Exercise details → Reproduce the items verbatim, from the line containing "Click Artiklové číslo 281297 text" through the line containing "will [x=1532, y=28].", with both of those lines included.

Information shown →
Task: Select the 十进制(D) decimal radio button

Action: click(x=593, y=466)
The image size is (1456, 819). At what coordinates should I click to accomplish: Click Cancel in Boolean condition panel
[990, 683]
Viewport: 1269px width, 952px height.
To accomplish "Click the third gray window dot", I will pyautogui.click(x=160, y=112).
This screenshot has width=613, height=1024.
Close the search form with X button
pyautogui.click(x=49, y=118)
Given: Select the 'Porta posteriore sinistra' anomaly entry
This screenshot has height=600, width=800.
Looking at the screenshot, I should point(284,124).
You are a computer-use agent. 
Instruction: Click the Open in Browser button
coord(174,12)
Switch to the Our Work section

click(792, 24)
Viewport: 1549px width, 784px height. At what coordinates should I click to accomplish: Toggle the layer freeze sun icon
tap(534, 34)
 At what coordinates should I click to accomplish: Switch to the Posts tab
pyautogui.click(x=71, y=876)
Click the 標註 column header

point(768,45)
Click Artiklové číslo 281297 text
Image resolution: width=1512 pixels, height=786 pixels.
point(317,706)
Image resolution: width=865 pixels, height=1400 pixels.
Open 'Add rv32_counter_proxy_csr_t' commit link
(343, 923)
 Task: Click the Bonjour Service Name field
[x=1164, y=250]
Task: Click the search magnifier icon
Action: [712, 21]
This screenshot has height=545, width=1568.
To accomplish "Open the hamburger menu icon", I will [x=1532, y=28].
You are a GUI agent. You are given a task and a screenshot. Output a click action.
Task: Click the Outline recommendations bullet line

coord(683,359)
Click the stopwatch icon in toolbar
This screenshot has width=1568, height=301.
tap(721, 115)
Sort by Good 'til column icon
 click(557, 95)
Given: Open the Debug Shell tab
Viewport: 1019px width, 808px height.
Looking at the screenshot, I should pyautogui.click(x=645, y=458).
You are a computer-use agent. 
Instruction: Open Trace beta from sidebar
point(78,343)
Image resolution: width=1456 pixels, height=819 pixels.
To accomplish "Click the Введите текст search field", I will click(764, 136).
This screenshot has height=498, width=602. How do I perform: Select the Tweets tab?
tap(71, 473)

Exercise answer →
Click Artiklové číslo 281297 text
Image resolution: width=1512 pixels, height=786 pixels.
point(317,706)
Image resolution: width=865 pixels, height=1400 pixels.
Open 'Add rv32_counter_proxy_csr_t' commit link
(343, 923)
 Task: Click the Bonjour Service Name field
[x=1164, y=250]
Task: Click the search magnifier icon
Action: [712, 21]
This screenshot has height=545, width=1568.
To accomplish "Open the hamburger menu icon", I will [x=1532, y=28].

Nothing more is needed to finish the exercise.